On the other hand, going for a change is smart in two cases:
- When fare rules are less restrictive than the credit, and the planned change fits within the one-year ticket validity timeframe
- When the change could be subject historic fares rather than current ones, such as on a partially flown itinerary. This is an edge case which could help passengers avoid last-minute price hikes
In general, booking flights on points tends to give a traveller much more flexibility.
However, the voluntary change policies on award tickets are fairly similar to paid tickets:
- The one-year ticket validity period is generally enforced: travel on an unused ticket must be completed within one year of ticket issuance, whereas travel on a partially used ticket must be completed within one year of the first flight on the itinerary.
- Change fees are due every time a passenger modifies their itinerary.
- Fare difference applies, and is based on the cost of the flight in points at the time of change. In a program with dynamic pricing, such as Aeroplan redemptions on Air Canada flights and Delta SkyMiles, this could prove to be a problem for last-minute changes.
- Taxes and fees, including carrier surcharges, are recalculated when a ticket is modified.
The major advantage of award travel is that the cancellation policy tends to be a lot more generous.
When purchasing flights with cash, the cheapest fares are often non-refundable, and the passenger can only cancel them for an airline travel credit as mentioned above.
However, when booking with points, the passenger is almost always be able to get their points redeposited into their mileage account, albeit usually after paying a cancellation fee.
Award tickets can also be more complex in terms of the actual process of making changes.
Nowadays, airline agents have access to automated systems to calculate fare difference and applicable airport taxes, but this doesn’t always apply to award tickets.
British Airways Avios, for one, requires the ticketing team to manually price out complex itineraries both when booking and changing flights, which is often a multi-day process. This can make it difficult for travellers to book last-minute.
Airline change rules are complex, both from a passenger and an airline perspective. While understanding them in their entirety is not necessary for an average traveller, there are some key takeaways which could help save money when travel plans don’t play out as expected.
First, all changes must fit within the ticket’s validity period. If the passenger cannot reschedule within that timeframe, it may be optimal to accept a travel voucher instead.
When modifying an itinerary, pay attention to the fare bucket of the new ticket. It could come with more restrictive fare rules, leading to extra fees and less flexibility down the line. To avoid setting money on fire, it’s best to plan prudently both when booking the original flights and making a change.

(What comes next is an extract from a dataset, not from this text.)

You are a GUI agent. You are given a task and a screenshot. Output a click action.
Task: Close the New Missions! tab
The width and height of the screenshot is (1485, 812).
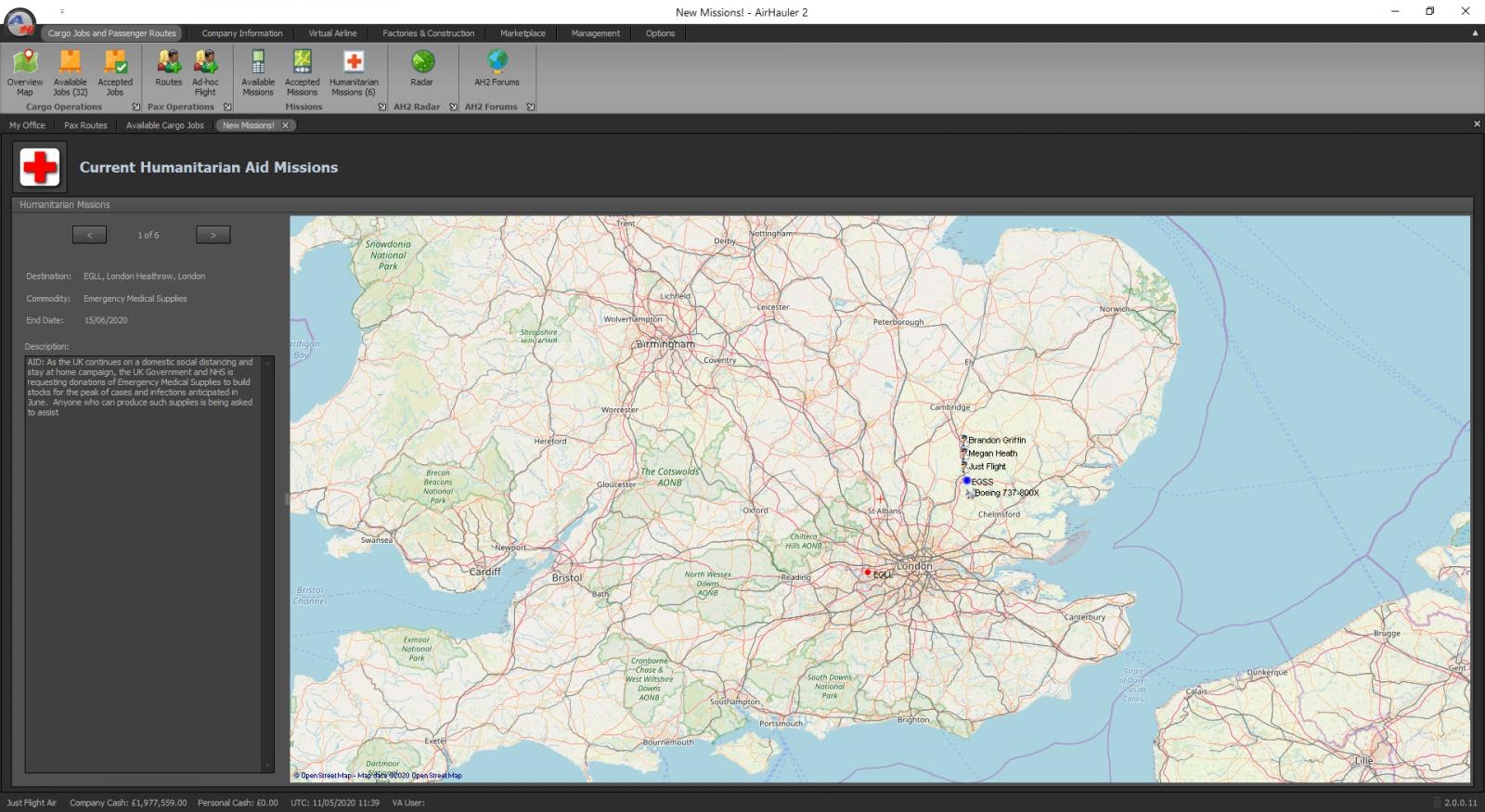pos(286,125)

Rules for award tickets are more straightforward. Changes usually entail a fee, and the fare difference is always calculated based on the points pricing at the time of the change.
Finally, every airline has its own policies, which may change over time due to their unwillingness to offer refunds during global pandemics unforeseen circumstances. When in doubt, read the airline’s tariff or speak to an agent at the contact centre, who should be able to provide guidance on specific fares and bookings.